** Source **
- Je n'ai pas plusieurs identités, j'en ai une seule, faite de tous les éléments
qui l'ont façonnée, selon un « dosage » particulier qui n'est jamais le même
d'une personne à l'autre.
(p.8)
- Quiconque revendique une identité plus complexe se retrouve marginalisé.
(p.9)
- Mon identité, c'est ce qui fait que je ne suis identique à aucune autre
personne.
(p.16)
- Le fait d'être chrétien et d'avoir pour langue maternelle l'arabe, qui est la
langue sacrée de l'islam, est l'un des paradoxes fondamentaux qui ont forgé mon
identité.
(p.23/24)
- En extrapolant à peine, je dirai : avec chaque être humain, j'ai quelques
appartenances communes ; mais aucune personne au monde ne partage toutes mes
appartenances, ni même une grande partie de celles-ci ; [...]
(p.27)
- Car c'est mon regard qui enferme souvent les autres dans leurs plus étroites
appartenances, et c'est notre regard aussi qui peut les libérer.
(p.29)
- L'identité n'est pas donnée une fois pour toutes, elle se construit et se
transforme tout au long de l'existence.
(p.31)
- Bien que ce ne soit évidemment pas l'environnement social qui détermine le
sexe, c'est lui néanmoins qui détermine le sens de cette appartenance : naître
fille à Kaboul ou à Oslo n'a pas la même signification, on ne vit pas de la
même manière sa féminité, ni aucun autre élément de son identité...
S'agissant de la couleur, on pourrait formuler une remarque similaire.
(p.31)
- [...] ce qui détermine l'appartenance d'une personne à un groupe donné, c'est
essentiellement l'influence d'autrui ; l'influence des proches — parents,
compatriotes, coreligionnaires — qui cherchent à se l'approprier, et
l'influence de ceux d'en face, qui s'emploient à l'exclure.
(p.33)

** Données enregistrées **
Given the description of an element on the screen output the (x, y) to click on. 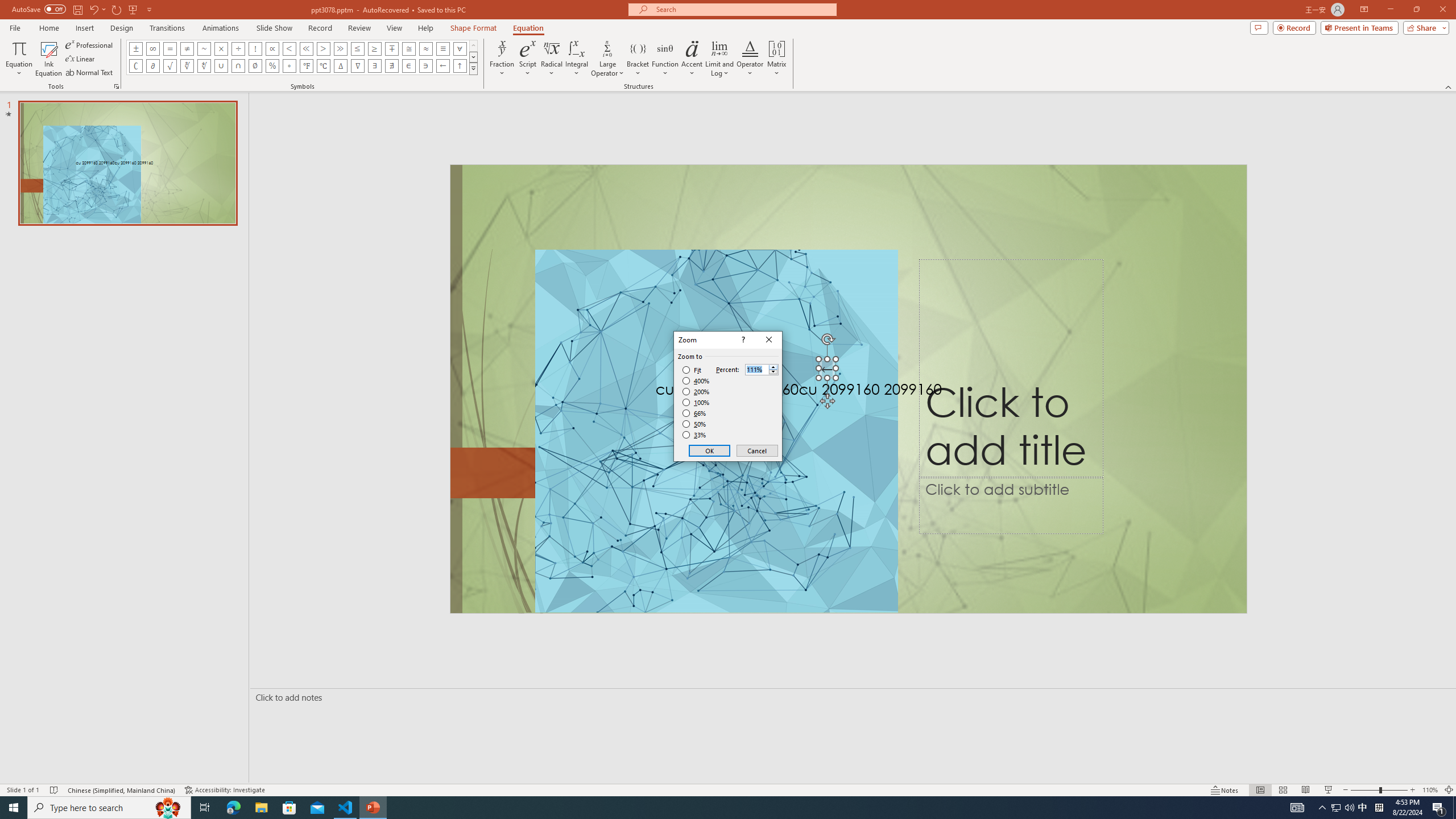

** Consignes **
1 > Indiquez si chacune des affirmations suivantes concorde avec les citations sur l'identité, en répondant par oui ou par non et en citant à l'identique les mots du texte qui permettent de trancher : (a) l'identité est donnée une fois pour toutes ; (b) la personne qui s'exprime a l'arabe pour langue maternelle ; (c) c'est l'environnement social qui détermine le sexe.
2 > Recopiez à l'identique le passage des citations sur l'identité qui s'ouvre sur les mots contenant « - Le fait d'être » et se termine par « long de l'existence. ».

** Corrigé **
1 >
(a) Non : « L'identité n'est pas donnée une fois pour toutes, elle se construit et se transforme tout au long de l'existence. »
(b) Oui : « Le fait d'être chrétien et d'avoir pour langue maternelle l'arabe, qui est la langue sacrée de l'islam, est l'un des paradoxes fondamentaux qui ont forgé mon identité. »
(c) Non : « Bien que ce ne soit évidemment pas l'environnement social qui détermine le sexe »

2 >
- Le fait d'être chrétien et d'avoir pour langue maternelle l'arabe, qui est la
langue sacrée de l'islam, est l'un des paradoxes fondamentaux qui ont forgé mon
identité.
(p.23/24)
- En extrapolant à peine, je dirai : avec chaque être humain, j'ai quelques
appartenances communes ; mais aucune personne au monde ne partage toutes mes
appartenances, ni même une grande partie de celles-ci ; [...]
(p.27)
- Car c'est mon regard qui enferme souvent les autres dans leurs plus étroites
appartenances, et c'est notre regard aussi qui peut les libérer.
(p.29)
- L'identité n'est pas donnée une fois pour toutes, elle se construit et se
transforme tout au long de l'existence.